Lowering the Voting Threshold of the CoC
- The voting threshold for decisions of the CoC under various provisions of the IBC including Section 12 (Time Limit for Completion of Insolvency Resolution Process), Section 22 (Appointment of Resolution Professional) Section 27 (Replacement of the Resolution Professional by the Committee of Creditors) Section 28 (Approval of Committee of Creditors for Certain Actions) has been reduced from 75% to 66%;
- Further, decisions of the CoC other than as specified in the IBC can be taken by a simple majority (51%) of the creditors;
Other Important Changes
- Written consent of the resolution professional is now required for any appointment under the IBC;
- A new Section 12A has been introduced which provides for the NCLT to allow for a withdrawal of an application admitted under the IBC with the approval of 90% of the creditors on the CoC in a manner that is to be prescribed;
- The moratorium under Section 14 of the IBC no longer applies to a guarantor who has given a guarantee in relation to the debt of the corporate debtor;
- The Limitation Act, 1963 now applies to proceedings before all the adjudicating authorities under the IBC.

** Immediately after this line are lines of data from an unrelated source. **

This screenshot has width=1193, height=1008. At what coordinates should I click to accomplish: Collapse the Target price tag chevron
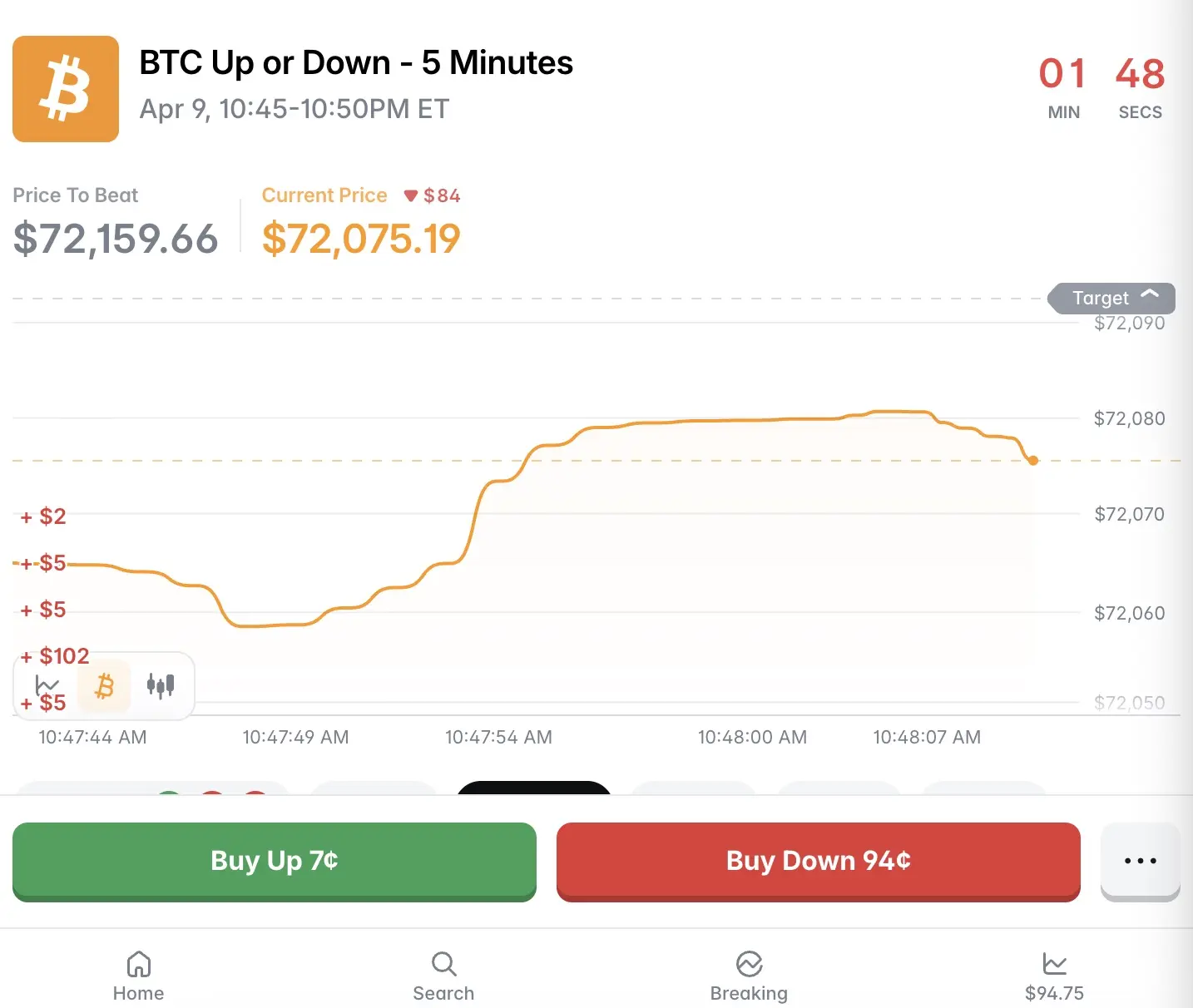(x=1150, y=294)
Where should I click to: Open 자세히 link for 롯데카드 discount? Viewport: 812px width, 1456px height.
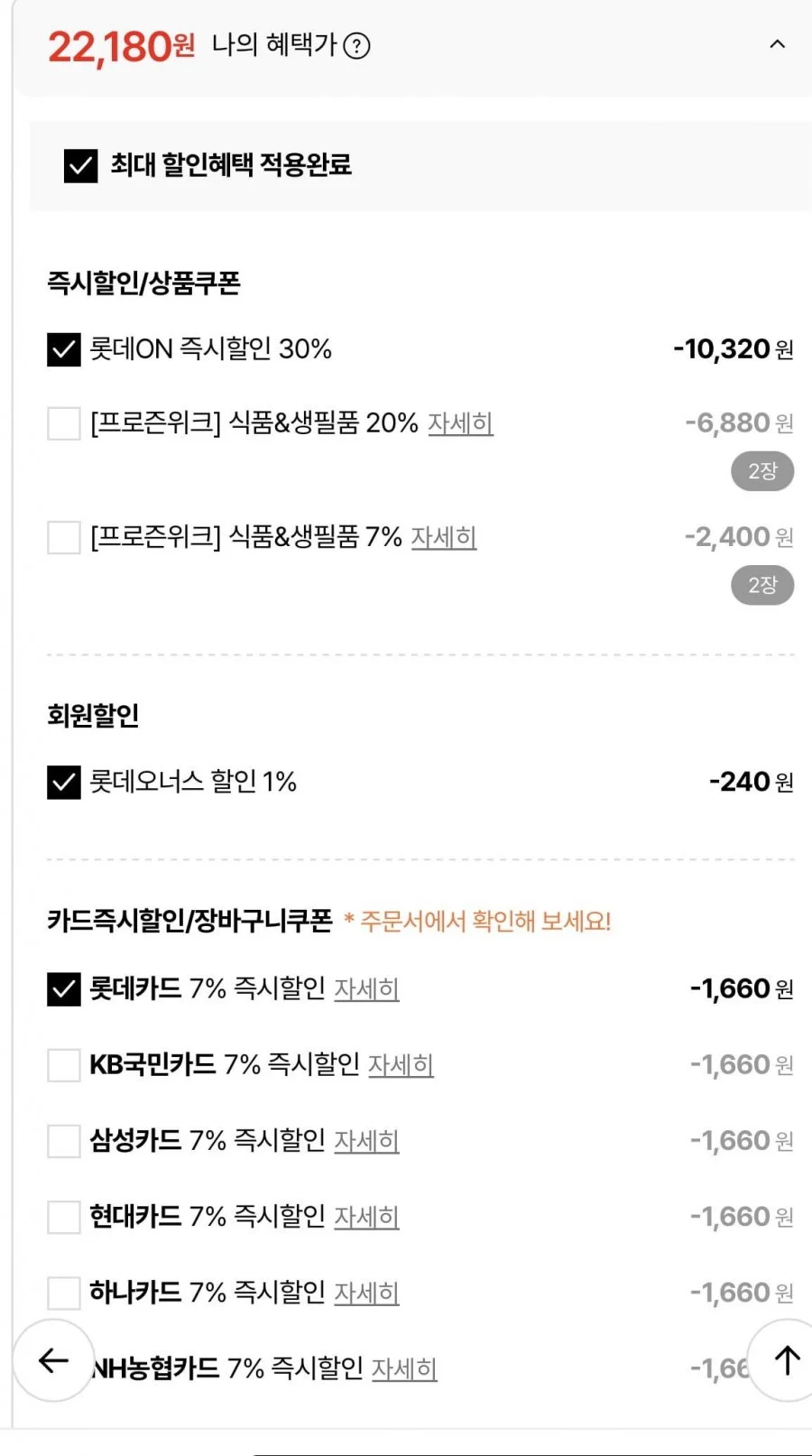(x=366, y=989)
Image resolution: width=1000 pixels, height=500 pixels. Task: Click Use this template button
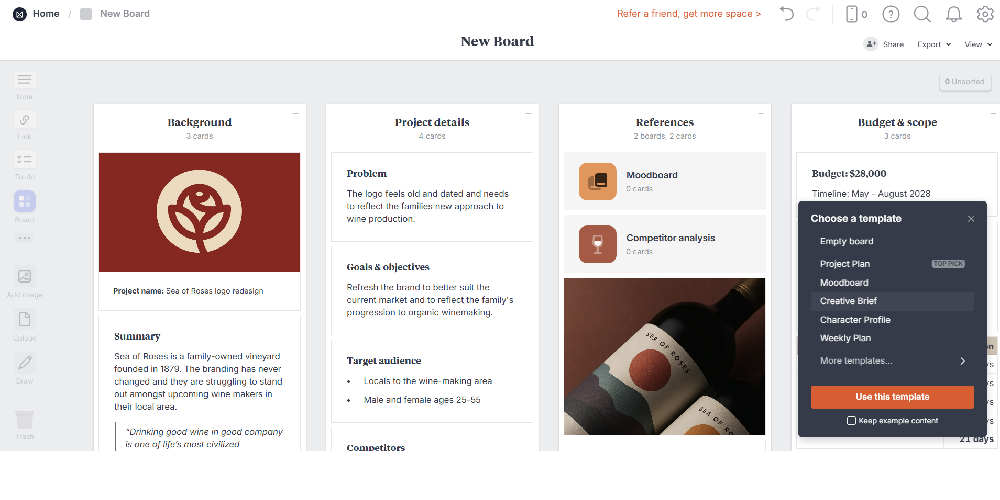[x=892, y=397]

The inclusion of home buyers as financial creditors under the IBC provides another avenue for such home buyers to act against errant developers. This inclusion is a source of debate since RERA was also enacted for this purpose. Over the last two years the IBC has been seen as a speedy way of getting relief and this could bring succour to home buyers who have parted with their hard-earned earnings to developers who are unable to complete projects. The only drawback of the IBC is that it is not a recovery mechanism but the nature of the insolvency resolution process leads to a settlement in a large number of cases. Issues however remain on how the voting process at the CoC would be conducted where there are a number of homebuyers represented by an authorised representative. The Insolvency and Bankruptcy Board has been tasked with prescribing this process. The other amendments to the IBC under the Ordinance seek to set at rest unresolved issues that had arisen and for which clear cut Court / Tribunal rulings were absent. While a positive step, implementation of the provisions of the Ordinance would need to be assessed. This update was released on 19 June 2018.
Author: Bhushan Shah - Partner
This update was released on 19 Jun 2018.